_Problem statement_: Rewrite everything from the line containing "Given: Click the Referenz column header" down to the end of the data, changing "plus button" to "add button" and keeping the rest the same. Omit the pictures from your answer.
══════
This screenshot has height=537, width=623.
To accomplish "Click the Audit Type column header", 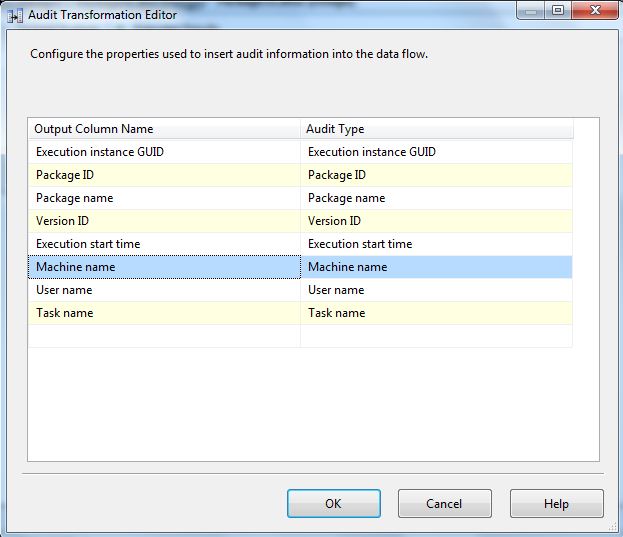I will (436, 129).
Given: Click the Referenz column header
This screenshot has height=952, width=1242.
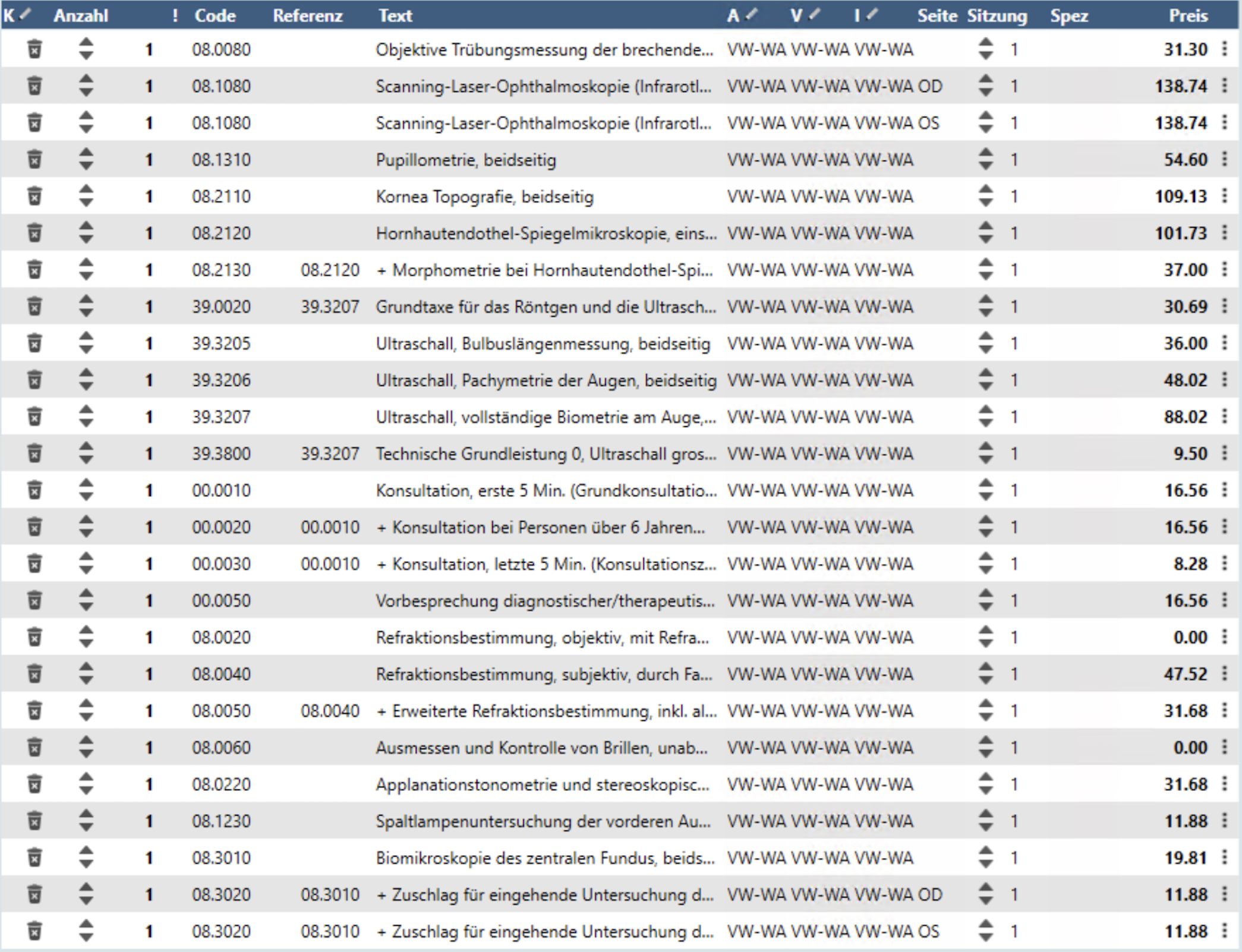Looking at the screenshot, I should coord(307,15).
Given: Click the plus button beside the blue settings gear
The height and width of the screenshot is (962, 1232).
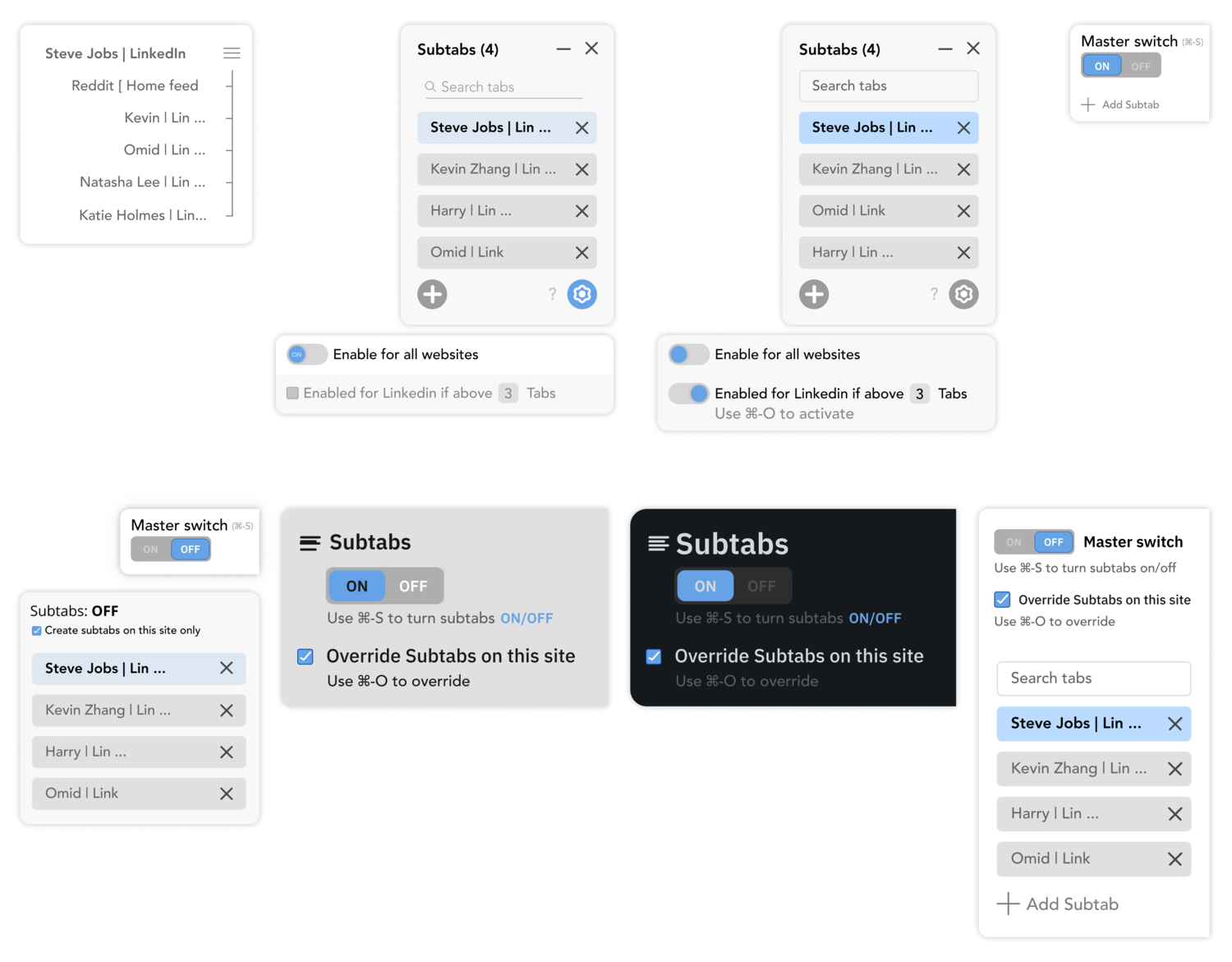Looking at the screenshot, I should coord(432,294).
══════
_Output of the task_:
Given: Click the Referenz column header
This screenshot has height=952, width=1242.
Looking at the screenshot, I should coord(307,15).
Given: Click the add button beside the blue settings gear
The height and width of the screenshot is (962, 1232).
Looking at the screenshot, I should coord(432,294).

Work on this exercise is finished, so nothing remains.